Pixel coordinate grounding data
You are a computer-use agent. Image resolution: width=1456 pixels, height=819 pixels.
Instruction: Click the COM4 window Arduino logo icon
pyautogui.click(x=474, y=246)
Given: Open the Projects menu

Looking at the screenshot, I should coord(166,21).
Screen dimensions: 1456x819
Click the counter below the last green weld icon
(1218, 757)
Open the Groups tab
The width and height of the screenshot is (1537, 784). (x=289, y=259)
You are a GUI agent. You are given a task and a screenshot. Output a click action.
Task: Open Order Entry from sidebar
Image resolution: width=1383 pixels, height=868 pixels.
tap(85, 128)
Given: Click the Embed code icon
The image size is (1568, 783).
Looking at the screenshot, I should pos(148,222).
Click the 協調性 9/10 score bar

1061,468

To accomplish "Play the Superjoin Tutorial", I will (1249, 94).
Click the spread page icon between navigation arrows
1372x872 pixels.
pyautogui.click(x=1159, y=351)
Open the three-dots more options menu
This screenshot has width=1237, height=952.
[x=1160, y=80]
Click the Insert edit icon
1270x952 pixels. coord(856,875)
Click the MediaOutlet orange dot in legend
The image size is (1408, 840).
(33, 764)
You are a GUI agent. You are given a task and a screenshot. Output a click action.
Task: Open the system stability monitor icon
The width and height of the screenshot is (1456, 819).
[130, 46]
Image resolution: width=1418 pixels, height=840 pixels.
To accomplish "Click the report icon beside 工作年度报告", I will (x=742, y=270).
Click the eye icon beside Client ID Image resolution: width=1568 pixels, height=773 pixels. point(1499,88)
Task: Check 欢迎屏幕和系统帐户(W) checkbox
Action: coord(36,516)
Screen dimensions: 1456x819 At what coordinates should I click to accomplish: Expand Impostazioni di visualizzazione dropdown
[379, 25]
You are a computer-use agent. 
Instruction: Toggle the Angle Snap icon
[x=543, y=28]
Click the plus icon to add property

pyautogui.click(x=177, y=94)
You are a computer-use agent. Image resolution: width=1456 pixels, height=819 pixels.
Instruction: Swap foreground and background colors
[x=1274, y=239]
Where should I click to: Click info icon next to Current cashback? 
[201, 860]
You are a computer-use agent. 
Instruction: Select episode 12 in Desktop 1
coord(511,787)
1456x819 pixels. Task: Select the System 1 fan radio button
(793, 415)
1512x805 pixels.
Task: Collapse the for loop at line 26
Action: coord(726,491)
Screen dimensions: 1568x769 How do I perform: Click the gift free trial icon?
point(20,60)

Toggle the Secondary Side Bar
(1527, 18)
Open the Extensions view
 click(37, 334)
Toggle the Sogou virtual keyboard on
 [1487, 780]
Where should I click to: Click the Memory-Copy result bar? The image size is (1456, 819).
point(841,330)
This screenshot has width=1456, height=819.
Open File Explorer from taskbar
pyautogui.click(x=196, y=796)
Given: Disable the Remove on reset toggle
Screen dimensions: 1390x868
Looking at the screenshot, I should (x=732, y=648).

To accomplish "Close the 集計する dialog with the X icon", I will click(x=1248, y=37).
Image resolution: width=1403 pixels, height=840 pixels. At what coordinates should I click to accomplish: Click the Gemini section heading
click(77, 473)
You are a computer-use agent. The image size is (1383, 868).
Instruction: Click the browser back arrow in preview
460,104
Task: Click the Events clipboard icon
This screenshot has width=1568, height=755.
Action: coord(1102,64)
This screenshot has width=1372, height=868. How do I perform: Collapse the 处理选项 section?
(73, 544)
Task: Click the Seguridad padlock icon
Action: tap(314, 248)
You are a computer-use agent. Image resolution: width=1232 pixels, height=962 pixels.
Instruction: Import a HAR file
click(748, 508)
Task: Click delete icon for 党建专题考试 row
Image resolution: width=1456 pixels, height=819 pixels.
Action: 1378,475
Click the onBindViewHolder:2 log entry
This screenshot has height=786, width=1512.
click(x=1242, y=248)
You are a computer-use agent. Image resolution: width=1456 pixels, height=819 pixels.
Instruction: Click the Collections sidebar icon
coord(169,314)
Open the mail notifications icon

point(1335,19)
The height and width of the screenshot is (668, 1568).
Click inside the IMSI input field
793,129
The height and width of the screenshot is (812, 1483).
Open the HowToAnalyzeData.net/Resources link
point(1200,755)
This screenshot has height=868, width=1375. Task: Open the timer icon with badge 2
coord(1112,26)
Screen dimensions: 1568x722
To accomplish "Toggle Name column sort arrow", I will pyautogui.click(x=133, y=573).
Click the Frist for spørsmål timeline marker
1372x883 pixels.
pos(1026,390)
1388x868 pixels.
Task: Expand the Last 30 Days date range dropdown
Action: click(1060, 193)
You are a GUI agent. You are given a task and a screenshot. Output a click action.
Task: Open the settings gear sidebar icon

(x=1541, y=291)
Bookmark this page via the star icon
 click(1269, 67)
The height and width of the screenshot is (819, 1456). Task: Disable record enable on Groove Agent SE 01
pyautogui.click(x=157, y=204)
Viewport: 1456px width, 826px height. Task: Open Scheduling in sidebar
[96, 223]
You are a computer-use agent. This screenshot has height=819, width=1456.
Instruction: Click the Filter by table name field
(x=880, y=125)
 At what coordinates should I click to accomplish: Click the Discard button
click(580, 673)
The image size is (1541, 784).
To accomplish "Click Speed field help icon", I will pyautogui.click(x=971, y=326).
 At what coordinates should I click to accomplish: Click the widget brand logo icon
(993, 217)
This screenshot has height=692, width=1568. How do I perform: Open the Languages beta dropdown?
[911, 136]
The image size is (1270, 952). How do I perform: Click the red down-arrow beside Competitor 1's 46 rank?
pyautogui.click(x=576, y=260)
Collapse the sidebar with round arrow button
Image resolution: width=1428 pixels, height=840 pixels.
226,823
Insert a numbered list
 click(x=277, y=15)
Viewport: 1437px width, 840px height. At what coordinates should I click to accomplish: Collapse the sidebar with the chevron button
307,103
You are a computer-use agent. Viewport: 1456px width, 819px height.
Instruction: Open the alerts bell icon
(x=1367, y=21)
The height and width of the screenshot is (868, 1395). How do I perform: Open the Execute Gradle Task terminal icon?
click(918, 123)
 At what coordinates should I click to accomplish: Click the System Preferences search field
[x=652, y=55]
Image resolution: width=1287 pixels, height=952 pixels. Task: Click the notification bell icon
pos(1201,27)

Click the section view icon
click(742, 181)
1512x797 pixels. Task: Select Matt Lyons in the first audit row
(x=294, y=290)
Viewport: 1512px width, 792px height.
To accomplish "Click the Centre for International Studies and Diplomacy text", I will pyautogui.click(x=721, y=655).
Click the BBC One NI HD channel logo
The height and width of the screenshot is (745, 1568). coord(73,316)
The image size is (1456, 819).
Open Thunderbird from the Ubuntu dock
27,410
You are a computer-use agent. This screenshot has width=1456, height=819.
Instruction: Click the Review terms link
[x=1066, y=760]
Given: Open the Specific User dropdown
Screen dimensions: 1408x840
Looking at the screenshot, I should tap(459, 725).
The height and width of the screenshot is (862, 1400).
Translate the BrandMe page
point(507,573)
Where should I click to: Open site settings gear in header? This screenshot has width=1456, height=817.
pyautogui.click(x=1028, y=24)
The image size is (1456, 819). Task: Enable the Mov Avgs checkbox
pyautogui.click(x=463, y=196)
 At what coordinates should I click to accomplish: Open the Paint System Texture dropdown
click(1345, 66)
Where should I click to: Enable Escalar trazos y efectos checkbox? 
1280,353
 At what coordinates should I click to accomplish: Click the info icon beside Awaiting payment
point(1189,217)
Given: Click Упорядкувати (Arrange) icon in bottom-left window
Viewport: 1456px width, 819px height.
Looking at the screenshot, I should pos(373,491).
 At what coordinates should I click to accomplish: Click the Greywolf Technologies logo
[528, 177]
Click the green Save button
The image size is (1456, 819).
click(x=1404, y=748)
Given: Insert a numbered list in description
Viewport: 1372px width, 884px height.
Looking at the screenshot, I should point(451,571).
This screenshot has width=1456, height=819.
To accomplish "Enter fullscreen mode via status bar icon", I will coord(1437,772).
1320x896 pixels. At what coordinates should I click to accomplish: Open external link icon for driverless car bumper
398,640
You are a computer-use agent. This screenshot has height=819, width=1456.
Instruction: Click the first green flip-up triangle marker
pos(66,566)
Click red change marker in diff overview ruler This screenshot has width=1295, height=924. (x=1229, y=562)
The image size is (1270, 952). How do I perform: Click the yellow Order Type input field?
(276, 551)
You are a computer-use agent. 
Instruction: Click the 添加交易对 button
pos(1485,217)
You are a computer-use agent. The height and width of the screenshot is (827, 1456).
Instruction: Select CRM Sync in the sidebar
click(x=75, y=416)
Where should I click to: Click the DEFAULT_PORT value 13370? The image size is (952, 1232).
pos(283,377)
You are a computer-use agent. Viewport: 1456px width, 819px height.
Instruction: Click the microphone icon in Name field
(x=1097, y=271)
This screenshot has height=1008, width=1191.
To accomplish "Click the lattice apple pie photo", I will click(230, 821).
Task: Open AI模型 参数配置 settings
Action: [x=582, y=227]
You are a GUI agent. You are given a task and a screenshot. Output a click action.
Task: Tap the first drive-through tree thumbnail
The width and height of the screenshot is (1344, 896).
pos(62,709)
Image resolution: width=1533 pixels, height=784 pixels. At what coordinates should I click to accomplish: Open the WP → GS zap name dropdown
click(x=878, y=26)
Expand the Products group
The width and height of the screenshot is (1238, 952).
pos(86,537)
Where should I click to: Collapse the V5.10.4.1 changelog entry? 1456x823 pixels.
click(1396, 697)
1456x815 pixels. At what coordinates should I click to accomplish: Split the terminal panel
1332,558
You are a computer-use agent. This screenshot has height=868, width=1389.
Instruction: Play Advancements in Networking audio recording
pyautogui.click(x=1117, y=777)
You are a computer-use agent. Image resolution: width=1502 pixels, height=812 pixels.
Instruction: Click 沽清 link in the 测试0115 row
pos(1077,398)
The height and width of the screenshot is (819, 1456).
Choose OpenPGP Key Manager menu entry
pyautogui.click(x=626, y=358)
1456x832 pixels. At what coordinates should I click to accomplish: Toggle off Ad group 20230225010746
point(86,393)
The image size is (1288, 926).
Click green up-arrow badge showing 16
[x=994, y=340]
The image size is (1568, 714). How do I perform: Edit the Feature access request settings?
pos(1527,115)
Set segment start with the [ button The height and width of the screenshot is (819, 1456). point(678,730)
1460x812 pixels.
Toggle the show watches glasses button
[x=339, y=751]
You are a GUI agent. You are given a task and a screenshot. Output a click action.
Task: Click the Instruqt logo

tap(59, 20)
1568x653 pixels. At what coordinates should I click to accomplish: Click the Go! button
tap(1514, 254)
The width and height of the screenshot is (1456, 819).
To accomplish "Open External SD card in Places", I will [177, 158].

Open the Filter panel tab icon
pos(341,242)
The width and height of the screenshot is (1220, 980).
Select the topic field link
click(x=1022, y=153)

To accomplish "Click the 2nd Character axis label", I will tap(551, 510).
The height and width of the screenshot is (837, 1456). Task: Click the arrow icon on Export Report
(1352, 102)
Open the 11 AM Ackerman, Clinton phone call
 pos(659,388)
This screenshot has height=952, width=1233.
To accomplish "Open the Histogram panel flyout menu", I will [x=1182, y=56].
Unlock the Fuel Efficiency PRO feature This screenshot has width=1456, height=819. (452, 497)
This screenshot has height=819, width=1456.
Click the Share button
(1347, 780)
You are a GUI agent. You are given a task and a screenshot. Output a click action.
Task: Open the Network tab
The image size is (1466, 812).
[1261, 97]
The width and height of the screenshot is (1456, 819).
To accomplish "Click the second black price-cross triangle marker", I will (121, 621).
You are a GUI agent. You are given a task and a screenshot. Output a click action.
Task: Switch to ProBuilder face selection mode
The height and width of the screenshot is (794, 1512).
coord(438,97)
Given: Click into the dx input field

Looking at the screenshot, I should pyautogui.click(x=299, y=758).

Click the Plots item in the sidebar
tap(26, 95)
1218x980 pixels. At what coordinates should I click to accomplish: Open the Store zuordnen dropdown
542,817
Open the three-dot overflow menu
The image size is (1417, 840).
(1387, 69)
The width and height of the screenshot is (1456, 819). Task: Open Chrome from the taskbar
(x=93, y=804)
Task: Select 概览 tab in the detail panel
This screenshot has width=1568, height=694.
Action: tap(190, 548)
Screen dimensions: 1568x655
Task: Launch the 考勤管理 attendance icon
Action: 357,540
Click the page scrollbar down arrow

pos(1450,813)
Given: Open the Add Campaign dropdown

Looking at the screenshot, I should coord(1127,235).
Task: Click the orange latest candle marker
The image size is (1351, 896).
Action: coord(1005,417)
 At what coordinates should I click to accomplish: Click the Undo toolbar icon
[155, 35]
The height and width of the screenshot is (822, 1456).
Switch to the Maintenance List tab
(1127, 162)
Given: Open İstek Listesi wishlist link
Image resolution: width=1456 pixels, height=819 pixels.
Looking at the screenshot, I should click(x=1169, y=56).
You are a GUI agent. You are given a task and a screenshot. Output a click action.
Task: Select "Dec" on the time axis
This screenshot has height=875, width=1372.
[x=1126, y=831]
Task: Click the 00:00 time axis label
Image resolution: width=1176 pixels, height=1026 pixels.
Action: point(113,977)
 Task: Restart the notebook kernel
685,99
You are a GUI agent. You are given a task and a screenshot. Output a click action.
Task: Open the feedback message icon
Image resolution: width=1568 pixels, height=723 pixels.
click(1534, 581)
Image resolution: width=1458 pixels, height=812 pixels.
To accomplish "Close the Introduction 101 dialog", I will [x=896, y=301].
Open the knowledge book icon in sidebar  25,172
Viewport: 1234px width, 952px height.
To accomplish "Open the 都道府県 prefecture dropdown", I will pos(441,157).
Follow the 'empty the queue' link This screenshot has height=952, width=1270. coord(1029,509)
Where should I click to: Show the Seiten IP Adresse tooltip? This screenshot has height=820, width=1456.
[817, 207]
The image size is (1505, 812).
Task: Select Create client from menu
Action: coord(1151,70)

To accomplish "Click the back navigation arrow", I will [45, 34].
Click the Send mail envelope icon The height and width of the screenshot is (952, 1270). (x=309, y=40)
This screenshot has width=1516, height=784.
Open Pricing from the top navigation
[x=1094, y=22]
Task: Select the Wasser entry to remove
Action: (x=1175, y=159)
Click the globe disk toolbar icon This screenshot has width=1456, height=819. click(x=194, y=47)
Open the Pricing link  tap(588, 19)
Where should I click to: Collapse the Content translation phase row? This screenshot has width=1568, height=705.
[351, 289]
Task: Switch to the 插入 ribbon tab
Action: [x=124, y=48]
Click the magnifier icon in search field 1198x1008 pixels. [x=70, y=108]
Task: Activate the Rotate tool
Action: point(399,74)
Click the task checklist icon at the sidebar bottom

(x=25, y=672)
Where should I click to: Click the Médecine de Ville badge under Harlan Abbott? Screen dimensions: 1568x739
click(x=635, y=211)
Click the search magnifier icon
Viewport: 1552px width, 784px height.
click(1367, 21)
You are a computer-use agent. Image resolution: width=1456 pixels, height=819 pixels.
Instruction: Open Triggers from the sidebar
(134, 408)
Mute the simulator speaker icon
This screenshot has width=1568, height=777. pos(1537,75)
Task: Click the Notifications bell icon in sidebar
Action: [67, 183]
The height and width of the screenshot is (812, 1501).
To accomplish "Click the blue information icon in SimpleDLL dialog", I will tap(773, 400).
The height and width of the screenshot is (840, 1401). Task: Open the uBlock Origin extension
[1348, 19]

- [What you have to do]: An exact copy of the lines from the one containing "Open the Pricing" through the end of the entries is required, and nothing beyond them.

- [Solution below]:
Open the Pricing link  tap(588, 19)
Where should I click to: Collapse the Content translation phase row? This screenshot has width=1568, height=705.
[351, 289]
Task: Switch to the 插入 ribbon tab
Action: [x=124, y=48]
Click the magnifier icon in search field 1198x1008 pixels. [x=70, y=108]
Task: Activate the Rotate tool
Action: point(399,74)
Click the task checklist icon at the sidebar bottom

(x=25, y=672)
Where should I click to: Click the Médecine de Ville badge under Harlan Abbott? Screen dimensions: 1568x739
click(x=635, y=211)
Click the search magnifier icon
Viewport: 1552px width, 784px height.
click(1367, 21)
You are a computer-use agent. Image resolution: width=1456 pixels, height=819 pixels.
Instruction: Open Triggers from the sidebar
(134, 408)
Mute the simulator speaker icon
This screenshot has width=1568, height=777. pos(1537,75)
Task: Click the Notifications bell icon in sidebar
Action: [67, 183]
The height and width of the screenshot is (812, 1501).
To accomplish "Click the blue information icon in SimpleDLL dialog", I will tap(773, 400).
The height and width of the screenshot is (840, 1401). Task: Open the uBlock Origin extension
[1348, 19]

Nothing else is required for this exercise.